Em janeiro de 2016, a dona de casa Juliana Reis teve sua conta no Facebook bloqueada após rejeitar o Desafio da Maternidade. A corrente na rede social incentivava mães a postarem fotos com seus filhos para demonstrar a beleza da relação. Juliana não aceitou o desafio e aproveitou a oportunidade para fazer um protesto publicando imagens da rotina cansativa que envolve o papel da maternidade. Junto das fotos ela confessou: “Eu amo meu filho, mas odeio ser mãe”.

A publicação teve uma grande repercussão e muitos comentários, alguns de apoio, mas a maioria de críticas e ofensas a Juliana. No final do mesmo dia, a conta da dona de casa foi denunciada para o Facebook e, por fim, bloqueada.

O episódio marca o preconceito vivido por mães que contrariam o ideal romantizado da maternidade. Karen Cardoso já passou por algo parecido e conta que as pessoas não estão abertas a entender o lado delas. “Em publicações no Face, as pessoas são cruéis nos comentários, são coisas pesadas porque elas não estão dispostas a ouvir que você não gosta da maternidade.
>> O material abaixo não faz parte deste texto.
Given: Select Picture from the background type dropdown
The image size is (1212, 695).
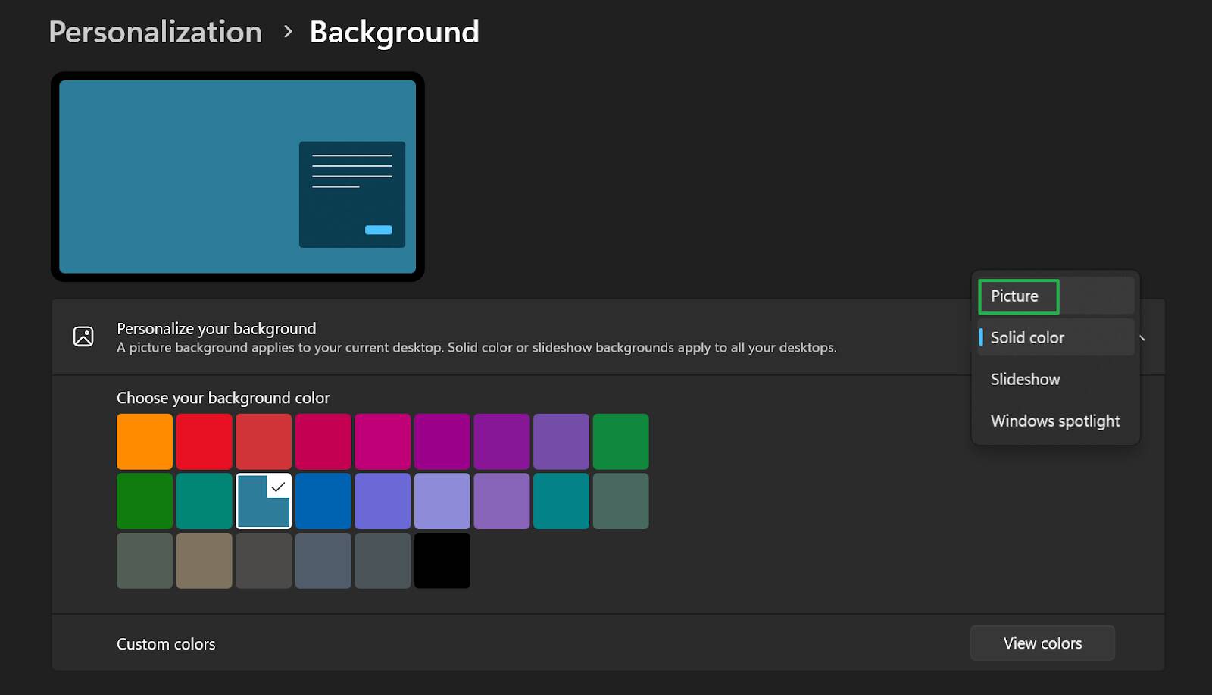Looking at the screenshot, I should tap(1015, 296).
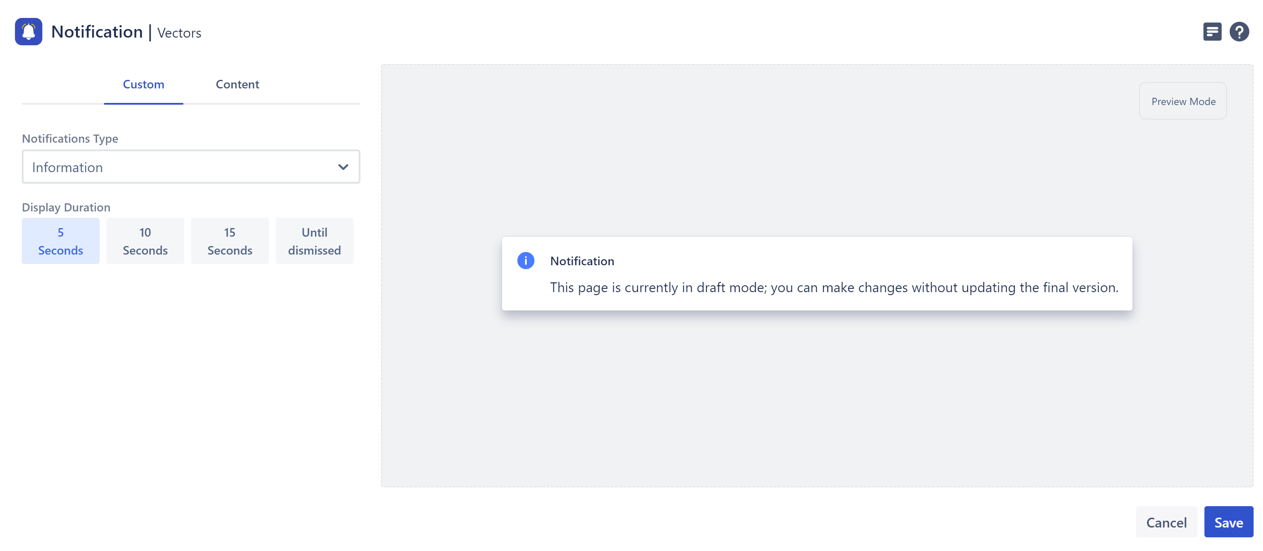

Comentaram [em uma publicação feita por ela] que a criança não pediu para nascer, ‘você abriu a perna porque você quis’, e não tem nada a ver uma coisa com a outra”, relata.
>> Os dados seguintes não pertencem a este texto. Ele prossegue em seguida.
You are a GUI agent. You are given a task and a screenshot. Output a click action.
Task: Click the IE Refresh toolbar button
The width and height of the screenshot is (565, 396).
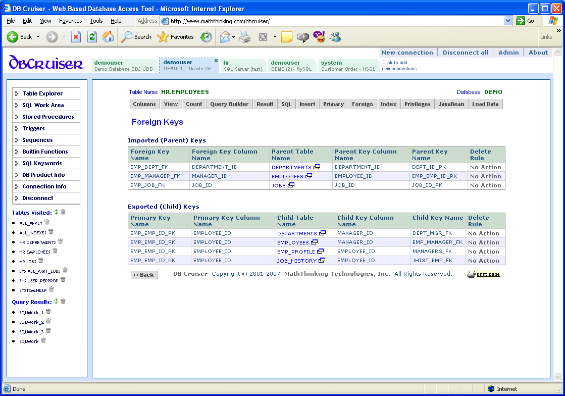point(92,37)
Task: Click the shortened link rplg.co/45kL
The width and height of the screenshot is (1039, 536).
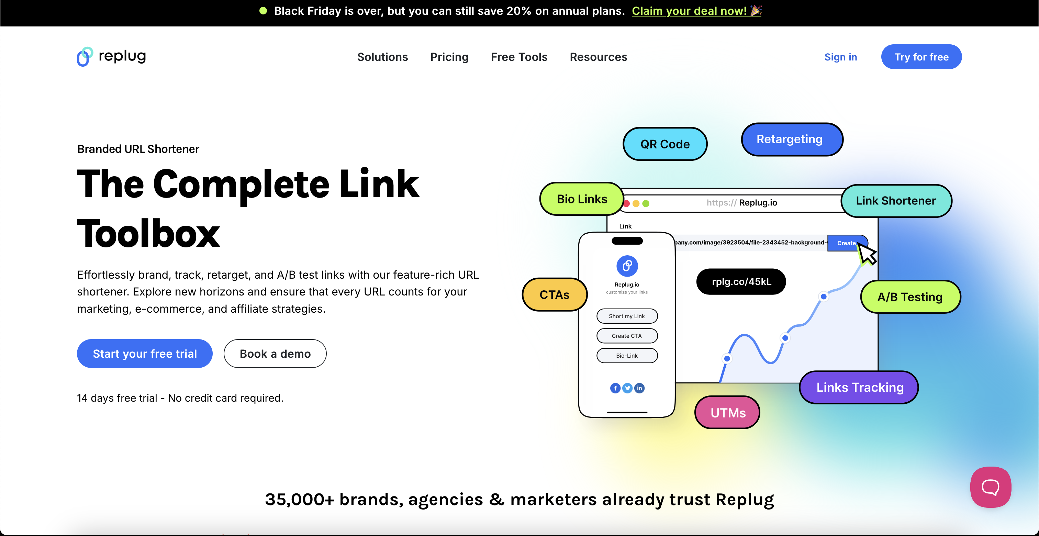Action: pyautogui.click(x=742, y=280)
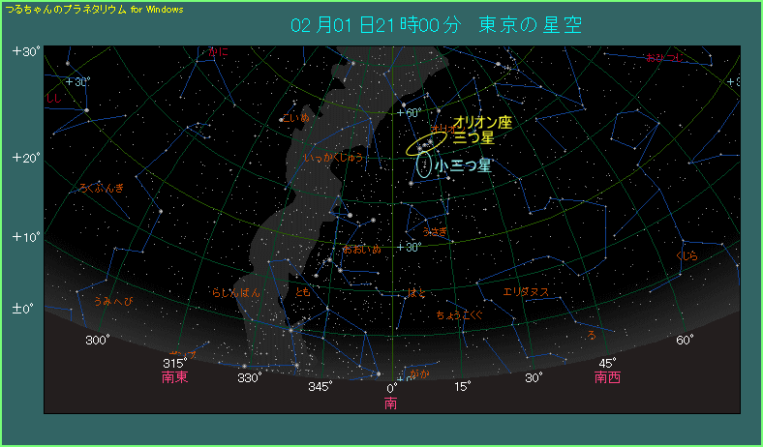This screenshot has width=763, height=447.
Task: Click the 南 direction marker at bottom
Action: click(390, 402)
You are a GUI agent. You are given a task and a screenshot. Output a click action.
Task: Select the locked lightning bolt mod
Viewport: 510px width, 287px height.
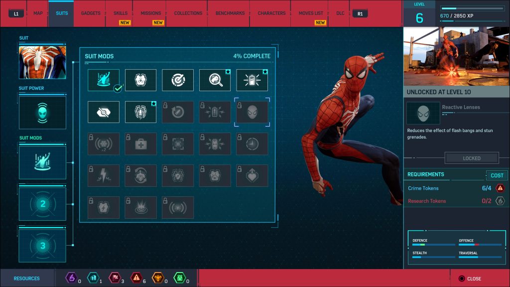pyautogui.click(x=103, y=175)
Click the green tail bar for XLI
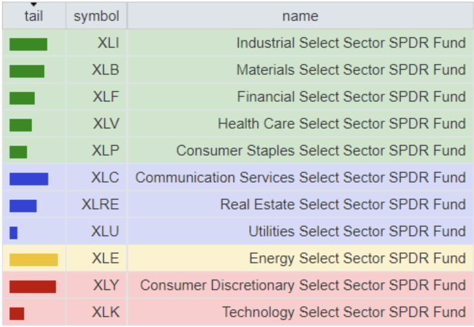The height and width of the screenshot is (327, 474). (28, 44)
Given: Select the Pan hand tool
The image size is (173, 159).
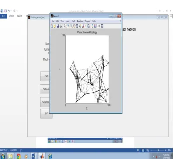Looking at the screenshot, I should click(74, 26).
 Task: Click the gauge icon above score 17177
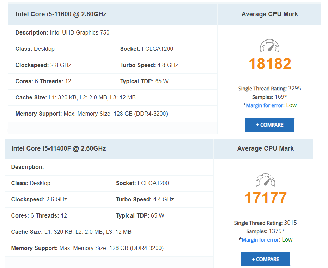click(265, 180)
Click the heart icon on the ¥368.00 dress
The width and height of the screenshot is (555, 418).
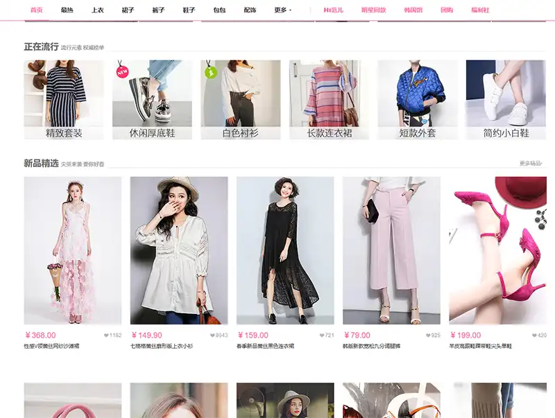(x=106, y=336)
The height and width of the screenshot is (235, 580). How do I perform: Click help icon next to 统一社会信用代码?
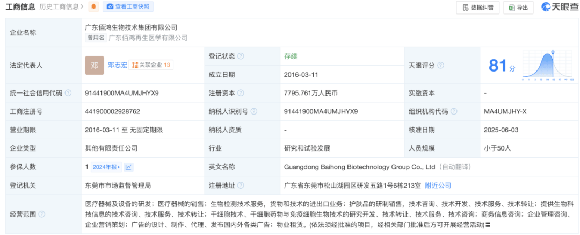[x=68, y=93]
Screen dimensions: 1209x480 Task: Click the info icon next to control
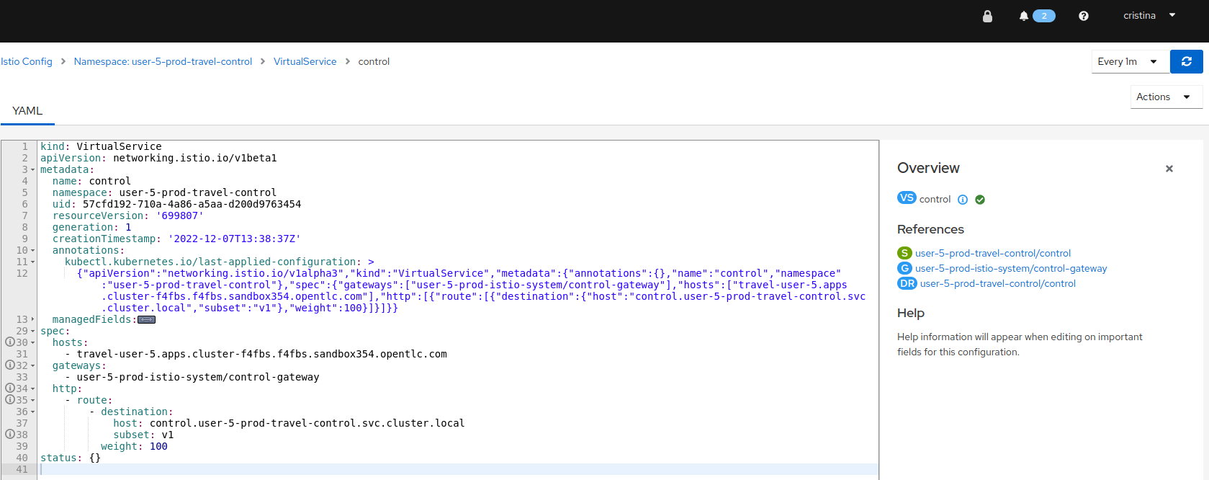click(963, 200)
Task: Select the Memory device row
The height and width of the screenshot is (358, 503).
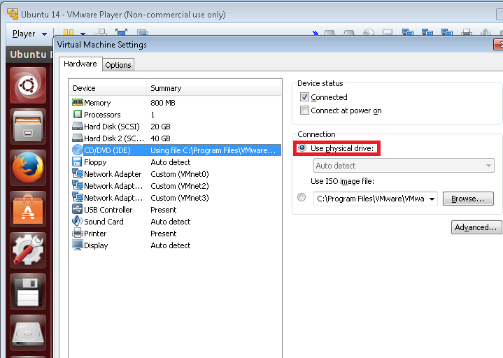Action: pos(97,103)
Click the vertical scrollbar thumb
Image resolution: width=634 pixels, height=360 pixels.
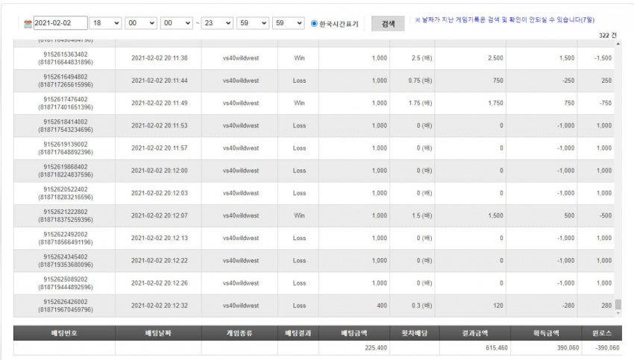click(x=618, y=304)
A jornalista diz ainda que por causa de sua opinião as pessoas têm uma visão deturpada do relacionado dela com a filha. “O que eu mais ouvi foi ‘nossa, coitada dessa menina’. Coitada por quê? Minha filha estuda em escola boa, tem boa alimentação, vai ao médico, tem boas condições de vida, tem amor dos avós, da mãe, da família”, revolta-se.
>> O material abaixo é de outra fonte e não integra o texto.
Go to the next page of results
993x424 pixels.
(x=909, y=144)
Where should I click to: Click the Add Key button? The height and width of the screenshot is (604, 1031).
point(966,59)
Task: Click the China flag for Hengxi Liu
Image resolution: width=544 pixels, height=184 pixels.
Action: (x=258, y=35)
Jeanyne afirma que sofreu o mesmo preconceito, e comenta que apesar das críticas, muitas mulheres não fazem por seus filho o sacrifício que ela faz por Fabian. “As pessoas julgam e desejam coisas terríveis para nós e, no entanto, conheço muitas histórias de supermães de Facebook que não fizeram as opções que fiz nem se sacrificaram como eu, uma mãe que fica quase 24 horas com o filho, mas ainda se acham no direito de criticar e insultar”, conta.

Apesar da repressão, a historiadora acredita que atualmente a visão sobre a maternidade está sendo cada vez menos romantizada e que o preconceito tem diminuído em comparação há sete anos, quando deu à luz e se abriu sobre o assunto. “O feminismo abraçou mais essa luta, mães puderam se expor e encontrar acolhimento”, explica. Ela atualmente vive apenas com o filho, o marido está trabalhando em outra região da França. A expectativa é que dentro de quatro meses a família volte a morar junto.

Amor pelos filhos

“Eu não gosto da função mãe, mas eu amo a Maria Flor mais que tudo. A partir do momento que eu aceitei minha gravidez, eu sempre amei minha filha. Não existe mais não ter Maria na minha vida, ela é o centro de tudo, sem ela eu não vivo”, afirma Karen.

Segundo a psicóloga Vanessa Queiroz, não gostar de ser mãe não faz com que as mulheres não amem seus filhos. “Uma coisa é você amar aquele ser que está ali e saiu de você, outra coisa é você gostar de exercer a maternidade, são duas coisas distintas.”

A opinião pouco comum sobre os desprazeres da maternidade também não influencia nos cuidados que a mãe terá com a criança. Quando Fabian nasceu, Jeanyne deixou o emprego e passou um ano em casa para dar a atenção e os cuidados que acreditava que o filho não receberia em uma creche. “Quando eu digo que odeio ser mãe, não quer dizer que eu seja negligente. Eu cuido dele, leio, brinco, educo, xingo, me preocupo com o desenvolvimento na escola, levo para passear como qualquer mãe”, explica.

A historiadora acredita que a visão romantizada da maternidade contribui para que muitas mulheres recém-mães enfrentem problemas psicológicos. “Eu acredito no amor, o amor falível e humano como nós somos. Não esse suprassumo do sentimento que a mídia vende e que a sociedade nos impõe. Isso é que tinha que ser desconstruído. Tem muita mãe que entra em depressão porque não consegue sentir isso”, finaliza.